I've used three huminbirds over the years. I have a 500 series sonar (can't remember the exact model) set up for ice fishing and it does great. I used a 565 for a couple of years on the boat with no problems. Upgraded to a 700 series for the GPS feature and liked it as well. I have since upgraded to a nice Lowrance and would not go back. But, with the addition of the side imaging to the 700 series it is tempting. Thats a cool feature. I wouldn't hesitate to buy another huminbird. One thing I would suggest though is to buy from Cabelas. If you don't like it (for any reason) you can simply return it. They are very hassle free about those things and take their 100% satisfaction guarantee very serious. I would even rather pay a little more just so I can have the option to return (kind of an insurance policy!).


----------



## jasons (Mar 10, 2008)

I figured I would buy it at Cabelas for that exact reason. I have had many problems at the other place. I think I may try the side imaging thing for the next fish finder.
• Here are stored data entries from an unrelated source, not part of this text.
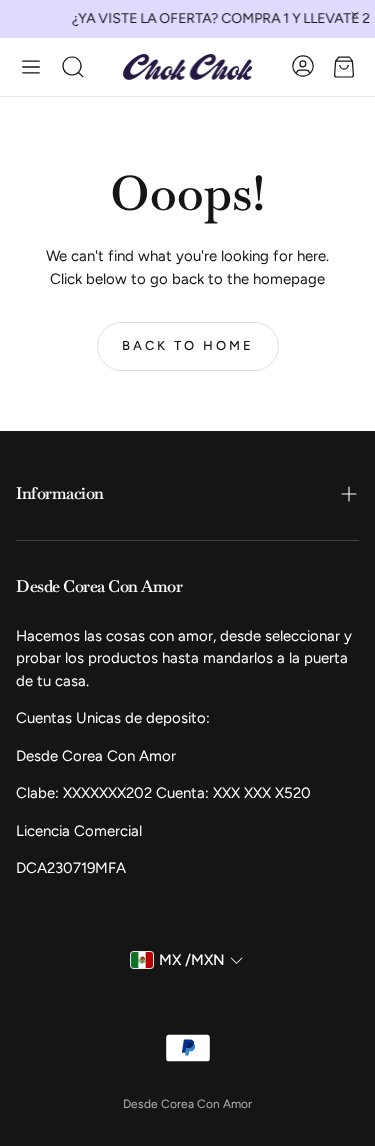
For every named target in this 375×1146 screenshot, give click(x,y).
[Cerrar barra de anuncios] (355, 15)
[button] (31, 67)
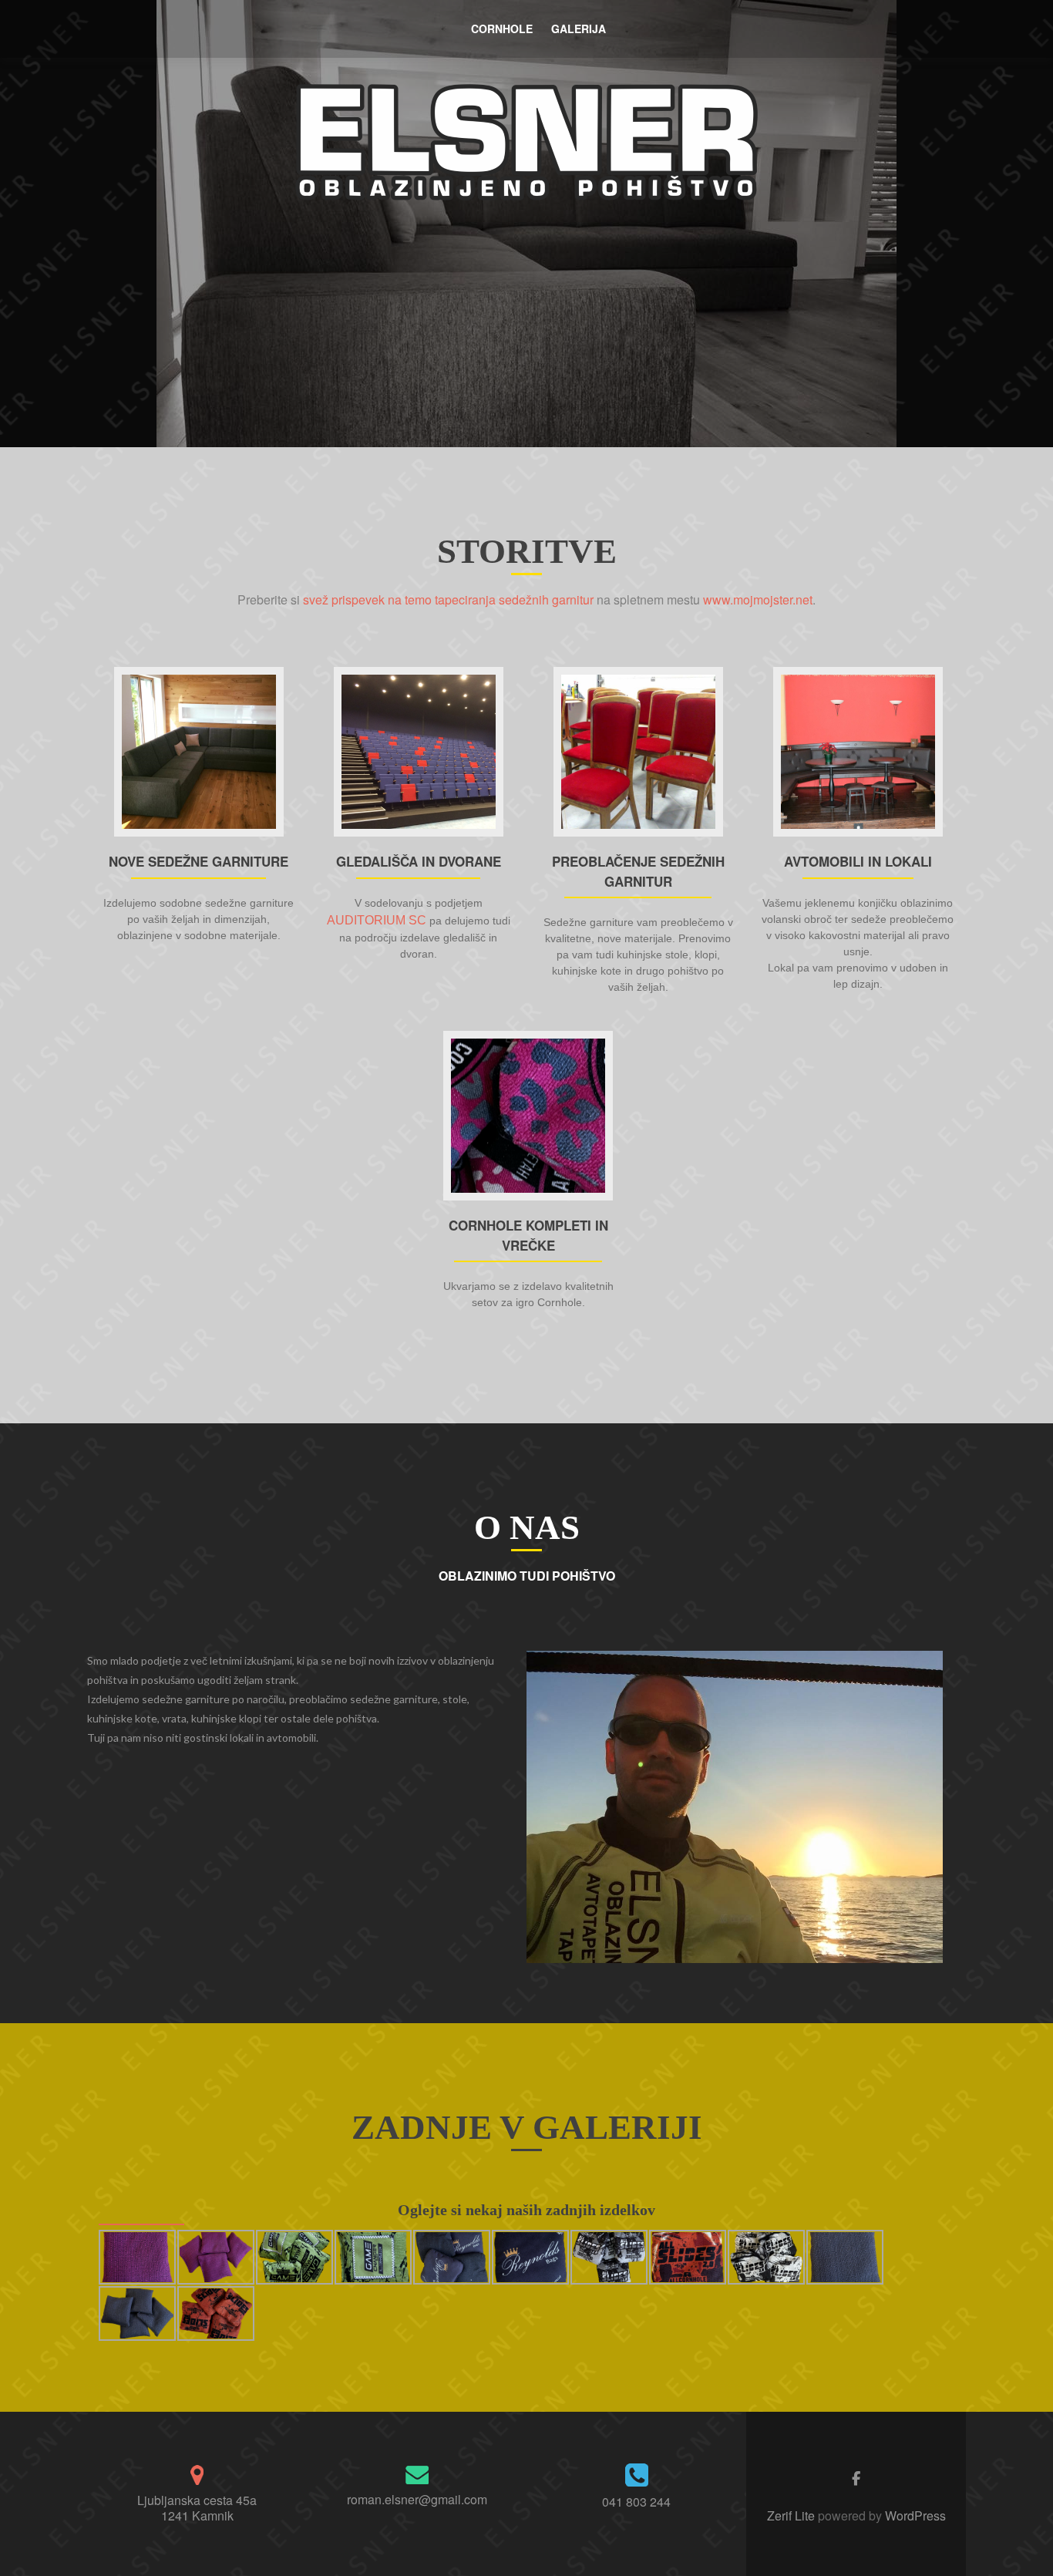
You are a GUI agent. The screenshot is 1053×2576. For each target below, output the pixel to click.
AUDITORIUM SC (376, 920)
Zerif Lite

I will keep ya posted as to how it works after I can get the rest of the money to go get it.


----------



## Huge29 (Sep 17, 2007)

Speaking of Cabelas, check the customer reviews, I do not see that they list the 700's yet, but looking at the 595 may give you some insight into other people's experience...


----------



## jasons (Mar 10, 2008)

Well I finally got the 797c2 about a week ago, and yes it is a really nice unit. I tested it out on 2 diffrent lakes already and have used the side imaging alot. Once you get to understand the buttons and what mulitiple pressing of one button will do and how to flip through the maps and side imiging and dual beam sonar wow it works good. Being that I have only had it for a whole two weeks I cant really say if it is better than another one, but its a whole LOT better than the old one. I think the only down fall that I have with it at this point is that I wish the screen was bigger because the detail on the side imaging is really cool to look at. I guess I can say that it worked for me already though because on the second lake that I went to I was able to catch 6 large mouth bass all over 2 lbs and a 50 1/4" tiger musky. I was able to see them on the side imaging and were they were located then seen the depth of them on the sonar screen. I also bought the unit that has the pre-loaded navonics maps loaded in it. That is a very very nice feature because of it showing all of the under water depths before I have to motor over to that section of the lake to see. I can kind of look at an over view of the lake and find humps and valleys that I want to fish before having even leaving the drive way. By the way YES that's me in the drive way with my fish finder on the boat marking way points that I want to fish when the neighbors drive by and give me the weird looks. :lol:


----------